With that said, when Detroit brought in a left hander to face Sheets, LaRussa didn’t pinch hit for him and he predictably struck out. Then Tony sent out Engel as a defensive replacement.

Why not pinch hit Engel for Sheets there? If you want to play championship baseball, you have to take advantage of every opportunity.

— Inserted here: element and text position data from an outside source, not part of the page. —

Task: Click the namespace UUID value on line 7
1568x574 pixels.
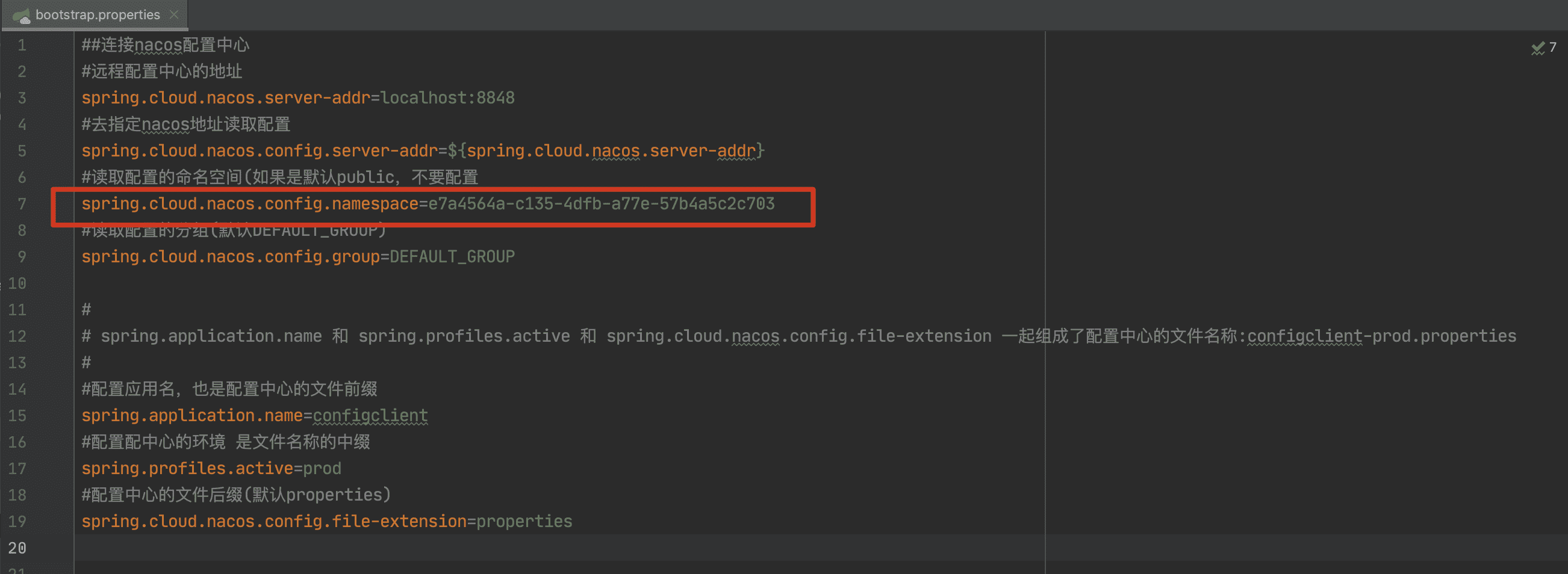Action: click(601, 204)
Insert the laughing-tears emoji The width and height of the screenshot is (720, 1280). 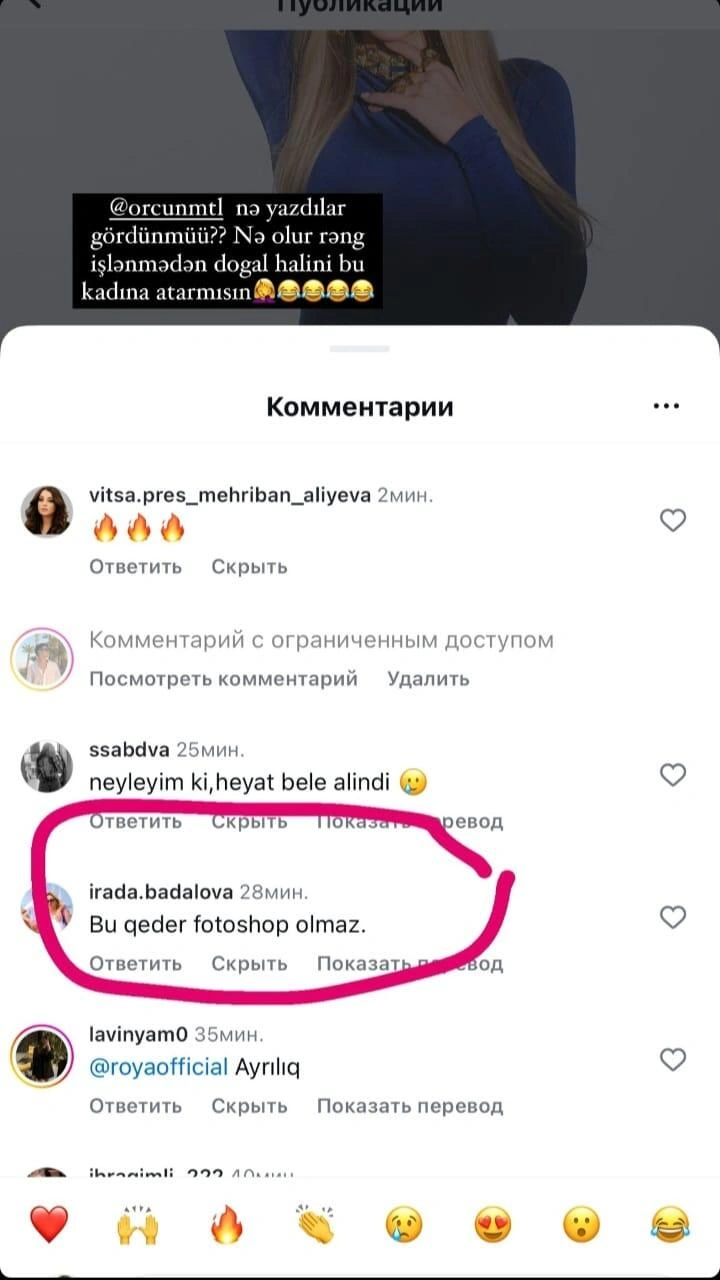tap(670, 1224)
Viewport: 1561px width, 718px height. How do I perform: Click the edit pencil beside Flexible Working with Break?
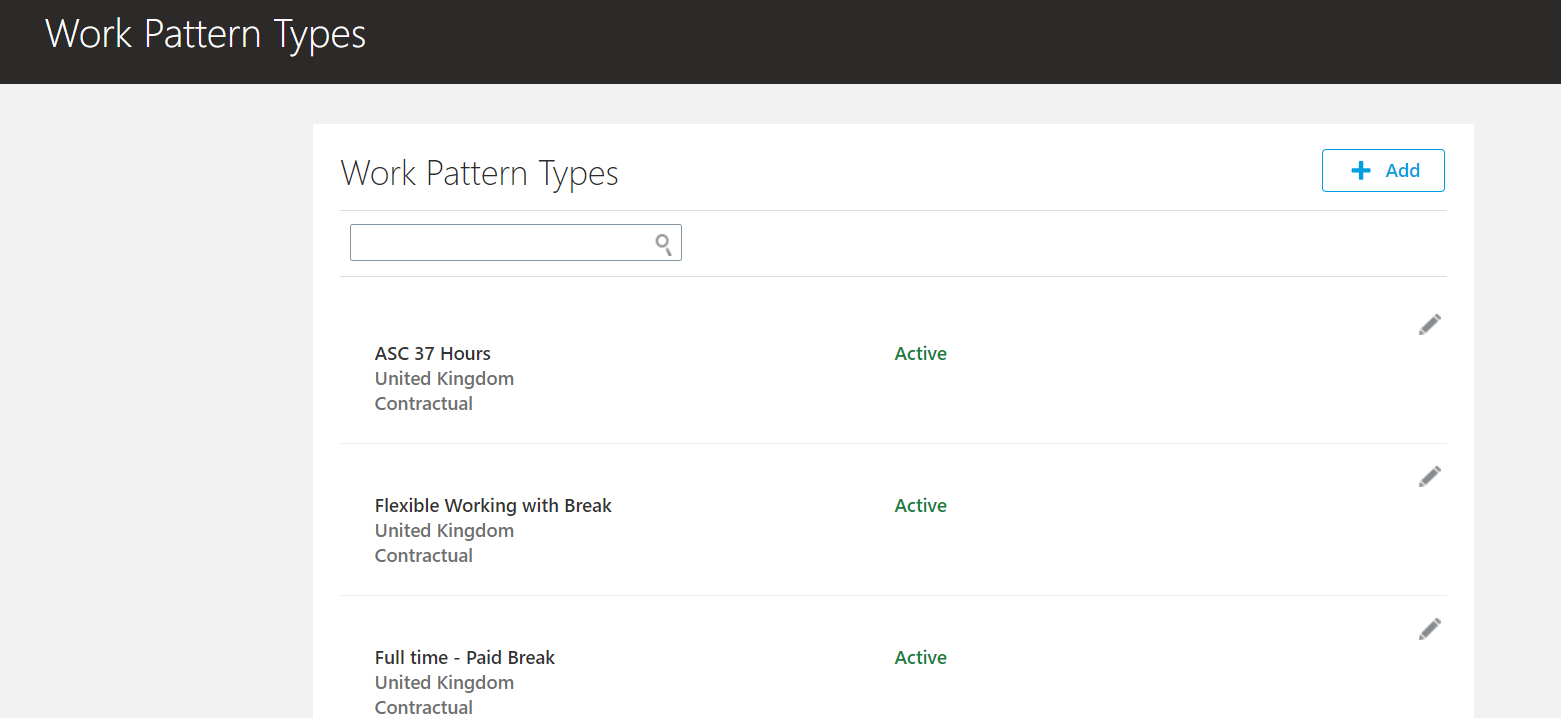click(x=1429, y=476)
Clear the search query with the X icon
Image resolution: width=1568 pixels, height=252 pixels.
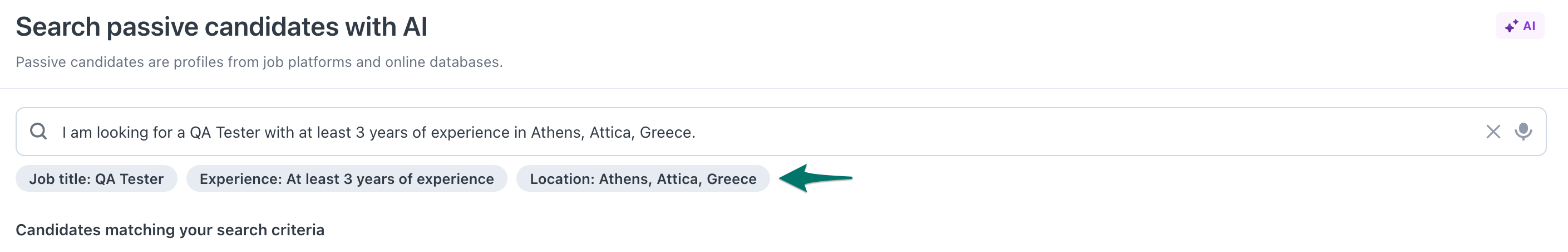[x=1492, y=132]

I swear I think Engel must have insulted LaRussa’s dog or something.

itaita

Maybe Tony asked for a pair of Engel’s cleats but he declined and put him in the dog house for it.

soxygen

It really is so strange. I assume Engel is healthy. My best guess is that TLR has some strange misguided notion about saving Engel for late-inning defense that blinds him to the opportunities he has to deploy Engel earlier (as a starter or pinch hitter). But it is one of the stranger patterns we’ve seen this year.

metasox

Engel would be a better choice than Sheets. But Engel has had weird reverse splits in La Russa’s 2 seasons. Maybe Engel just hasn’t made an impression to hit in that role.

metasox

Glancing at Engels stats, he also hasn’t distinguished himself recently. 3 H, 12 K in his last 24 AB

soxygen

No argument there, but I have waited a long time this year for Leury Garcia, Yasmani Grandal, and Yoan Moncada to distinguish themselves at the plate!

upnorthsox

Moncada’s replacement is Leury so……….

Yaz is like me and Lotto, keep playing but don’t even check numbers anymore.

upnorthsox

Yep I think its really on Engel as to why he’s not getting playing time. Tony is desperate enough for a hot bat atm that if Engel was providing one he’d be playing. I think its Pollock who’s taking time away from him, he’s hitting .290 with an .850 ops in his last 20 games and playing all 3 positions.